A detailed insight into the legal challenges associated with the nuisance of co-owners in the context of co-ownership, especially focusing on the issues of proving co-owners in court.
Co-owner nuisance, especially in the context of co-ownership, is a complex legal issue that often comes before the courts. One of the most common forms of such nuisance is the unauthorized changing of the lock on the front door of the apartment and the subsequent refusal to hand over the new key to the other co-owner. This situation, although seemingly simple, can become legally complicated, especially when the defendant disputes the plaintiff’s previous co-owner of the apartment. In the following, we analyze these scenarios from a legal point of view, referring to the relevant case law.
Burden of Proof:
When a dispute arises over the nuisance of a co-owner, the key element is the burden of proof. In situations where the defendant claims that the plaintiff did not have a roommate because he did not stay in the apartment for a long time, the plaintiff is required to prove the opposite. Here, the legal complexity lies in defining and proving “co-owner”.
Court Positions:
According to the existing judicial practice, the plaintiff who keeps the key to the apartment and has personal belongings in it is considered not to have lost his co-owner, even if he did not physically stay in the apartment for some time. This view derives from the concept that keys represent “means of possession”, implying that the holder of the keys still has de facto authority over the apartment. Therefore, the mere retention of keys and personal belongings in the apartment may be sufficient to challenge the defendant’s claim of loss of co-ownership.
Legal Consequences and Solutions:
In cases where co-owner interference is proven, the court will order the defendant to restore the ownership situation as it was at the time of the interference and prohibit such or similar interference in the future.
Examples from court practice:
“It follows from the indisputable circumstances that the plaintiff does not live in the house, but with a neighbour, but she did not lose her roommate because her belongings are in the house, and she also has the keys to the front door. The defendant himself admits that he changed the lock on the main entrance door and does not want to let the plaintiff into the house until she returns the things she took.” Žs in Zg, Gž-6295/93 of September 14, 1993.
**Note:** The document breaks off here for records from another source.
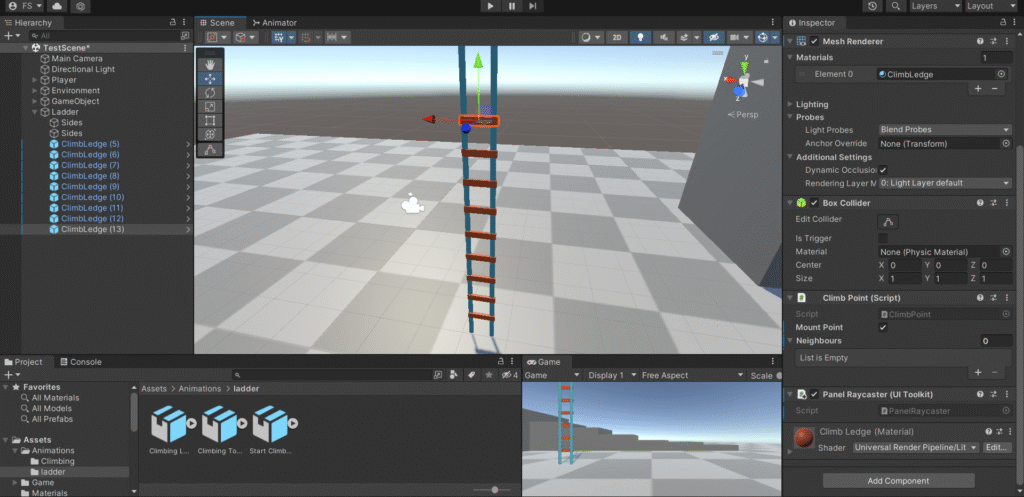
Task: Switch to the Console tab
Action: [81, 362]
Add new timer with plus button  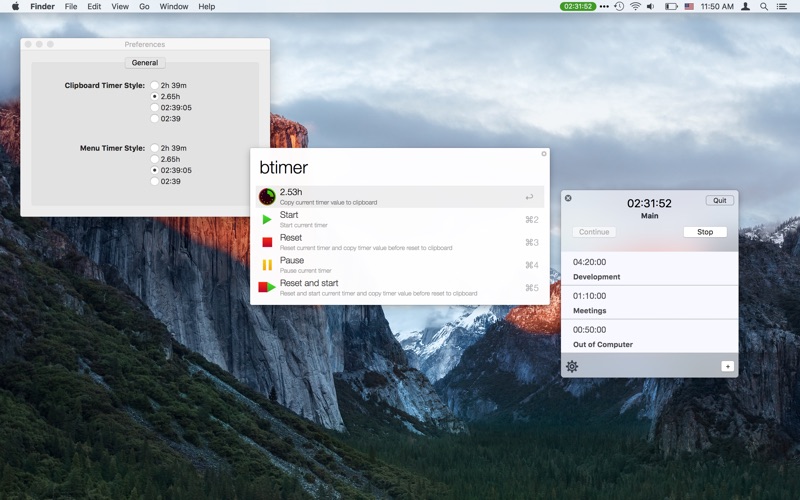pyautogui.click(x=728, y=366)
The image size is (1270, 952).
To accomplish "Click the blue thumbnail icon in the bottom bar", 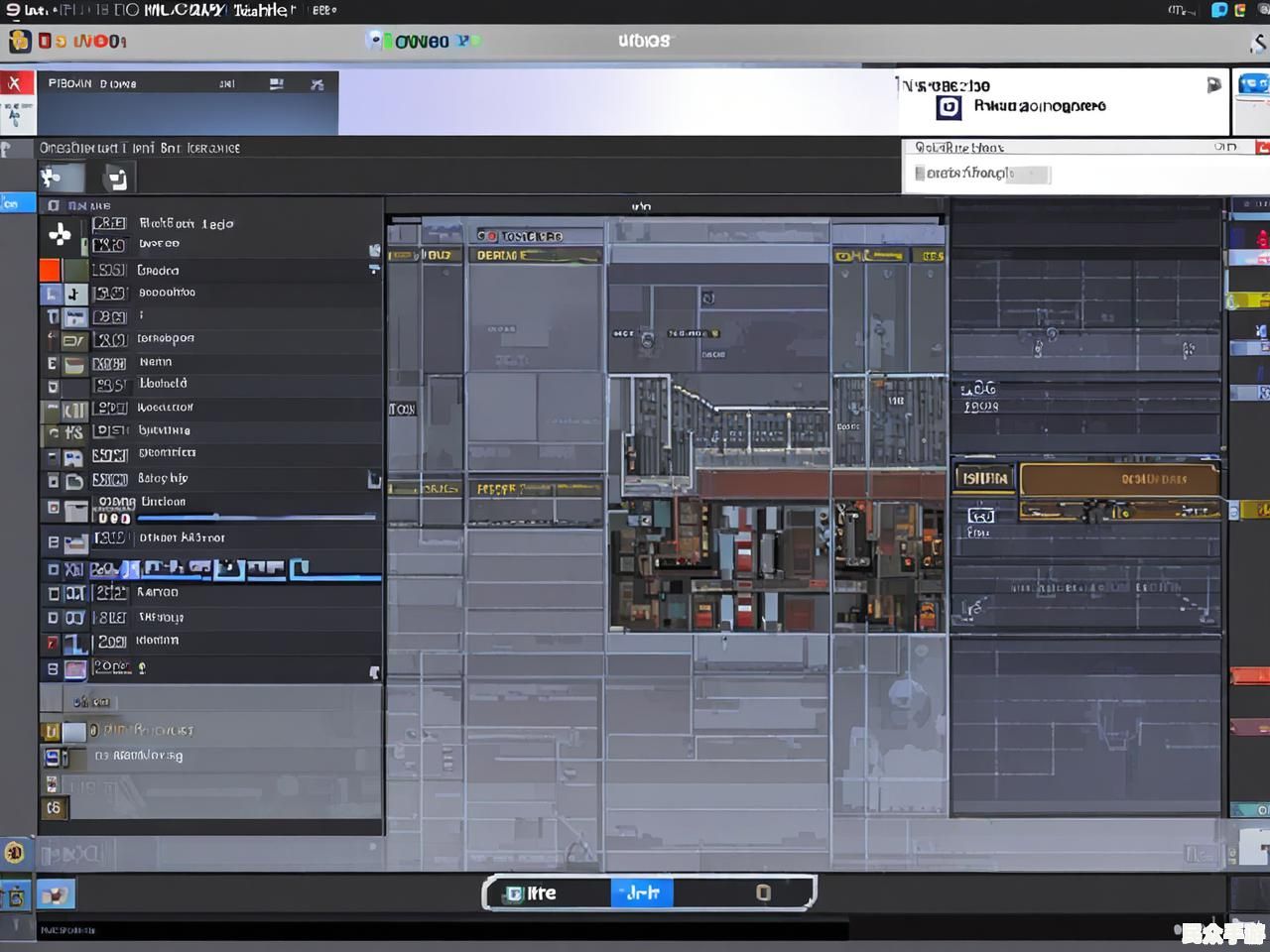I will pos(56,894).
“Not only that from the actions of the plaintiff, leaving the apartment in the circumstances of the specific case, it cannot be reasonably concluded that he left things of his own free will, because it was established that the plaintiff left the apartment after an argument and a physical confrontation with the defendant, but in addition, the first-instance court found that the plaintiff left the apartment keeping the key to the apartment and not taking all his belongings from the apartment, so based on the factual situation established in this way, he correctly assessed as unfounded the complaint of the defendant about the termination of possession by leaving things of his own volition. Namely, by keeping the apartment key as a means of possession, because the owner of the keys to the apartment also has de facto authority over the apartment, indicates the groundlessness of the defendant’s complaint.” Žs in Zg, Gž-8738/00 of November 7, 2000.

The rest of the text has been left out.